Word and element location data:
┌────────
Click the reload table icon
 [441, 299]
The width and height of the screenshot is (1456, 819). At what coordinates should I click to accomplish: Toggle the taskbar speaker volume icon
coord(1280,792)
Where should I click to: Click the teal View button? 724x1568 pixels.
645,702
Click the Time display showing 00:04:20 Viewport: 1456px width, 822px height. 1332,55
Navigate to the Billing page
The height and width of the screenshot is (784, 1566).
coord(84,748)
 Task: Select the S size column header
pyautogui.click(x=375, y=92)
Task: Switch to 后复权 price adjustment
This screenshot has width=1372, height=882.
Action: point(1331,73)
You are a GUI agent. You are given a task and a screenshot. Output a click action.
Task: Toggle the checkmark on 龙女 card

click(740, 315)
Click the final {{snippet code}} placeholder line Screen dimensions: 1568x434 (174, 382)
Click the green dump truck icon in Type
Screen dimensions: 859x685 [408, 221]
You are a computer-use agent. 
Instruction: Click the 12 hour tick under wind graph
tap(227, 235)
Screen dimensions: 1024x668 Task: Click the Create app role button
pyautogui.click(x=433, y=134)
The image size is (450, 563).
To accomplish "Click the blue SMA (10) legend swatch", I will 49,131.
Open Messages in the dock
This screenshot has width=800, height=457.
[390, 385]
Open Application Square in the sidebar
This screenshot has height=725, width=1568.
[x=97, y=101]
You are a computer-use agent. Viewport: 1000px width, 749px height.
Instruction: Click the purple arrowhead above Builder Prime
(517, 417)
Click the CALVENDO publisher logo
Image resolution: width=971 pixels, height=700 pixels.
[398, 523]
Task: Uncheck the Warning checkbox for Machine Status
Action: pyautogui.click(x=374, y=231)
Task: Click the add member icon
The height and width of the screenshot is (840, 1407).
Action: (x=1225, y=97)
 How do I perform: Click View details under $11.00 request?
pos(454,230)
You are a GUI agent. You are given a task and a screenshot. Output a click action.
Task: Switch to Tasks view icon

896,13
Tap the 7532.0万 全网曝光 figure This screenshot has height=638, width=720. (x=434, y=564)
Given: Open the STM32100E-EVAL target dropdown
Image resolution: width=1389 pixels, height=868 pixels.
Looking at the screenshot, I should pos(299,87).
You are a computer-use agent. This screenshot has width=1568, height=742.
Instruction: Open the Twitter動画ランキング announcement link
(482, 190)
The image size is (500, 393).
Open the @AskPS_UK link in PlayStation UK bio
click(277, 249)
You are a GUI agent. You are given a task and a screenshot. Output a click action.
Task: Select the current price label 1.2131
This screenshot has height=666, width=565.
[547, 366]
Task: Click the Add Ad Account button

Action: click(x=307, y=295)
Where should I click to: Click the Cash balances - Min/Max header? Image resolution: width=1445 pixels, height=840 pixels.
└────────
## Exercise requirements
Rewrite the rows above with "Instruction:" replaced by "Directive:" at every occurrence, keeping everything else unchanged.

## Finished task
Click the reload table icon
 [441, 299]
The width and height of the screenshot is (1456, 819). At what coordinates should I click to accomplish: Toggle the taskbar speaker volume icon
coord(1280,792)
Where should I click to: Click the teal View button? 724x1568 pixels.
645,702
Click the Time display showing 00:04:20 Viewport: 1456px width, 822px height. 1332,55
Navigate to the Billing page
The height and width of the screenshot is (784, 1566).
coord(84,748)
 Task: Select the S size column header
pyautogui.click(x=375, y=92)
Task: Switch to 后复权 price adjustment
This screenshot has width=1372, height=882.
Action: point(1331,73)
You are a GUI agent. You are given a task and a screenshot. Output a click action.
Task: Toggle the checkmark on 龙女 card

click(740, 315)
Click the final {{snippet code}} placeholder line Screen dimensions: 1568x434 (174, 382)
Click the green dump truck icon in Type
Screen dimensions: 859x685 [408, 221]
You are a computer-use agent. 
Directive: Click the 12 hour tick under wind graph
tap(227, 235)
Screen dimensions: 1024x668 Task: Click the Create app role button
pyautogui.click(x=433, y=134)
The image size is (450, 563).
To accomplish "Click the blue SMA (10) legend swatch", I will 49,131.
Open Messages in the dock
This screenshot has width=800, height=457.
[390, 385]
Open Application Square in the sidebar
This screenshot has height=725, width=1568.
[x=97, y=101]
You are a computer-use agent. Viewport: 1000px width, 749px height.
Directive: Click the purple arrowhead above Builder Prime
(517, 417)
Click the CALVENDO publisher logo
Image resolution: width=971 pixels, height=700 pixels.
[398, 523]
Task: Uncheck the Warning checkbox for Machine Status
Action: pyautogui.click(x=374, y=231)
Task: Click the add member icon
The height and width of the screenshot is (840, 1407).
Action: (x=1225, y=97)
 How do I perform: Click View details under $11.00 request?
pos(454,230)
You are a GUI agent. You are given a task and a screenshot. Output a click action.
Task: Switch to Tasks view icon

896,13
Tap the 7532.0万 全网曝光 figure This screenshot has height=638, width=720. (x=434, y=564)
Given: Open the STM32100E-EVAL target dropdown
Image resolution: width=1389 pixels, height=868 pixels.
Looking at the screenshot, I should pos(299,87).
You are a computer-use agent. This screenshot has width=1568, height=742.
Directive: Open the Twitter動画ランキング announcement link
(482, 190)
The image size is (500, 393).
Open the @AskPS_UK link in PlayStation UK bio
click(277, 249)
You are a GUI agent. You are given a task and a screenshot. Output a click action.
Task: Select the current price label 1.2131
This screenshot has height=666, width=565.
[547, 366]
Task: Click the Add Ad Account button

Action: click(x=307, y=295)
Where should I click to: Click the Cash balances - Min/Max header? Image resolution: width=1445 pixels, height=840 pixels.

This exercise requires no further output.